───── Exercise inputs ─────

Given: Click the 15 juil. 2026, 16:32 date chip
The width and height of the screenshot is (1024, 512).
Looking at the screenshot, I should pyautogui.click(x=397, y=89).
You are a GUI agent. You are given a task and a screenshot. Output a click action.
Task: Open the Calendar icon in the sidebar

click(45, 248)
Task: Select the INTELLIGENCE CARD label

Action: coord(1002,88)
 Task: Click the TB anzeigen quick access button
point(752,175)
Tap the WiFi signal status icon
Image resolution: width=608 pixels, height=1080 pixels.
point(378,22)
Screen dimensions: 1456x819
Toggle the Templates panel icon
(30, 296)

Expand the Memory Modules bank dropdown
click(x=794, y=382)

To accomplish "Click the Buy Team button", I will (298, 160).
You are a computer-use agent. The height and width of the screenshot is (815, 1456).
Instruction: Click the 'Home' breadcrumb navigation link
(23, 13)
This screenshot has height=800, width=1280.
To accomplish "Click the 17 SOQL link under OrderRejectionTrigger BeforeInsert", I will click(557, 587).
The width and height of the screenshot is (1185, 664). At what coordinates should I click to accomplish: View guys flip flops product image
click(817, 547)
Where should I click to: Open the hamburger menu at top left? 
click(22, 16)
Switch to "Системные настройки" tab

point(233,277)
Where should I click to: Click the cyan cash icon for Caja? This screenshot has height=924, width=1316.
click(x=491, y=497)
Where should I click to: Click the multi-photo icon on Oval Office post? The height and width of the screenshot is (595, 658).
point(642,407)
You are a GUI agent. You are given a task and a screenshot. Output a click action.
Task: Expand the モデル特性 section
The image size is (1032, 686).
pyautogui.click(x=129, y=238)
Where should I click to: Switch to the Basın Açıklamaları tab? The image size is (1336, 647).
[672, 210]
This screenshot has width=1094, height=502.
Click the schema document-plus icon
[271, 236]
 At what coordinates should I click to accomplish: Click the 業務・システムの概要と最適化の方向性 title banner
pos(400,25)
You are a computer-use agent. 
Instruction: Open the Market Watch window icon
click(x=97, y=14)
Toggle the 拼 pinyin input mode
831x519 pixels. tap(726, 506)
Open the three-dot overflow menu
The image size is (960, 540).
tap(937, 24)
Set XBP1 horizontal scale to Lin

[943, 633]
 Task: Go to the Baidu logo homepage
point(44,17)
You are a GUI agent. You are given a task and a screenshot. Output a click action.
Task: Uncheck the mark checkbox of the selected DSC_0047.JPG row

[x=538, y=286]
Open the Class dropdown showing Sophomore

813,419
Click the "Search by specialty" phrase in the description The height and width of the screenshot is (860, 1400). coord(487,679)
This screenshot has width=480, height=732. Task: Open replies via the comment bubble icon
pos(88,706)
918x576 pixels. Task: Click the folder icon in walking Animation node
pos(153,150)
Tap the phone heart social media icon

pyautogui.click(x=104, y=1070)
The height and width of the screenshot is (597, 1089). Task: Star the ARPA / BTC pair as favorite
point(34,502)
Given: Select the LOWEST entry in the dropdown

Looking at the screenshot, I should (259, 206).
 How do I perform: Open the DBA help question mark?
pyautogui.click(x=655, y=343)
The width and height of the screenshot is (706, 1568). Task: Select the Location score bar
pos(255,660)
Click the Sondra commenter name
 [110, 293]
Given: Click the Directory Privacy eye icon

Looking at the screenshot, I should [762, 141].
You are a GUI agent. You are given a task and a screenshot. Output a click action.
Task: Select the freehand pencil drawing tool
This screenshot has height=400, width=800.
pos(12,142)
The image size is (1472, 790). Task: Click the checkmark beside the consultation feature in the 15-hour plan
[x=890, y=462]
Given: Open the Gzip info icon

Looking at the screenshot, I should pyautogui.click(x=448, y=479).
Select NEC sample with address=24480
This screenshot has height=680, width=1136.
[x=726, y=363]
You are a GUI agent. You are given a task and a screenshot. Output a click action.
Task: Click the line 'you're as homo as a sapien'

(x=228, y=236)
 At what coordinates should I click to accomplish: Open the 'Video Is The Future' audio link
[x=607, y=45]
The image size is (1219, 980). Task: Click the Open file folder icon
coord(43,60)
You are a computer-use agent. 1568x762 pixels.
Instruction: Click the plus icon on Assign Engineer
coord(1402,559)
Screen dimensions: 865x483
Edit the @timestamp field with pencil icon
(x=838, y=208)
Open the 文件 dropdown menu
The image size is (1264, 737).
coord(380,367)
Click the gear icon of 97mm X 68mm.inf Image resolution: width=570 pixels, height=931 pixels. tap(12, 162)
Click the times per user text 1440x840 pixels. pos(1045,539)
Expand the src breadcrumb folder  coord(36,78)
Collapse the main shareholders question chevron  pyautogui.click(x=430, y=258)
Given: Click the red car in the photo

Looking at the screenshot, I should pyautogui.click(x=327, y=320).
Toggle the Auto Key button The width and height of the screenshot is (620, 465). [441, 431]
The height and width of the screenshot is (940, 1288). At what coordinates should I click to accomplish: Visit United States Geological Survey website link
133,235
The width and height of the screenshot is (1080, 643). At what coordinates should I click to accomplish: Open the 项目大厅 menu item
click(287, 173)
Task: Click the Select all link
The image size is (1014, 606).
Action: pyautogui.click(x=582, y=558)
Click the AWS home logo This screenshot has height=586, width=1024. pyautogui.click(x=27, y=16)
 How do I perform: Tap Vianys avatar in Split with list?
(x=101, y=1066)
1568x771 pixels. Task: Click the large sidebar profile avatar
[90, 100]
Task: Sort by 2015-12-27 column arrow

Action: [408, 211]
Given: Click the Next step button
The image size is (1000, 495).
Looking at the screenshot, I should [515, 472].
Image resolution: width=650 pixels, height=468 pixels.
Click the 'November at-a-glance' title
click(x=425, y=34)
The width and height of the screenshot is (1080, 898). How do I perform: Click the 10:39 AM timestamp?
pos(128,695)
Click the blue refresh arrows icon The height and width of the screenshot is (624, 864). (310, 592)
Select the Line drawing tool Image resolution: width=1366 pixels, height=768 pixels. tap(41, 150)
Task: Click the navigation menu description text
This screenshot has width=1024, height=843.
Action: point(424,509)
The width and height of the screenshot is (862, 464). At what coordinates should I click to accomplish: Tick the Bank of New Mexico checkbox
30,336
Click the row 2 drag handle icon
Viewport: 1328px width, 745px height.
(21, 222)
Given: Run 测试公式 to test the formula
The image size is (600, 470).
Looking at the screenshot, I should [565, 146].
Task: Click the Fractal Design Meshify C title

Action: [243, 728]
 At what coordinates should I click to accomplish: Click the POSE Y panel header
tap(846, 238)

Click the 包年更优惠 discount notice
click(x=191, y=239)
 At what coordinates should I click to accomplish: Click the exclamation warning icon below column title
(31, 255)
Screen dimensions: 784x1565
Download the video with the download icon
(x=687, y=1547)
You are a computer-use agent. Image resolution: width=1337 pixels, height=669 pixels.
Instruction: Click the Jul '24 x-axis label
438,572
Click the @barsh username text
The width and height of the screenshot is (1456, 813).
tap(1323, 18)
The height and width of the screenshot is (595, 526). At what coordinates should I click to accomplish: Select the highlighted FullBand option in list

─────

What this task involves — Please copy, exactly and with nothing else, the lines above beginning at the line that has "Edit the @timestamp field with pencil icon" and ending with the line that has "Collapse the main".

Output for this task —
Edit the @timestamp field with pencil icon
(x=838, y=208)
Open the 文件 dropdown menu
The image size is (1264, 737).
coord(380,367)
Click the gear icon of 97mm X 68mm.inf Image resolution: width=570 pixels, height=931 pixels. tap(12, 162)
Click the times per user text 1440x840 pixels. pos(1045,539)
Expand the src breadcrumb folder  coord(36,78)
Collapse the main shareholders question chevron  pyautogui.click(x=430, y=258)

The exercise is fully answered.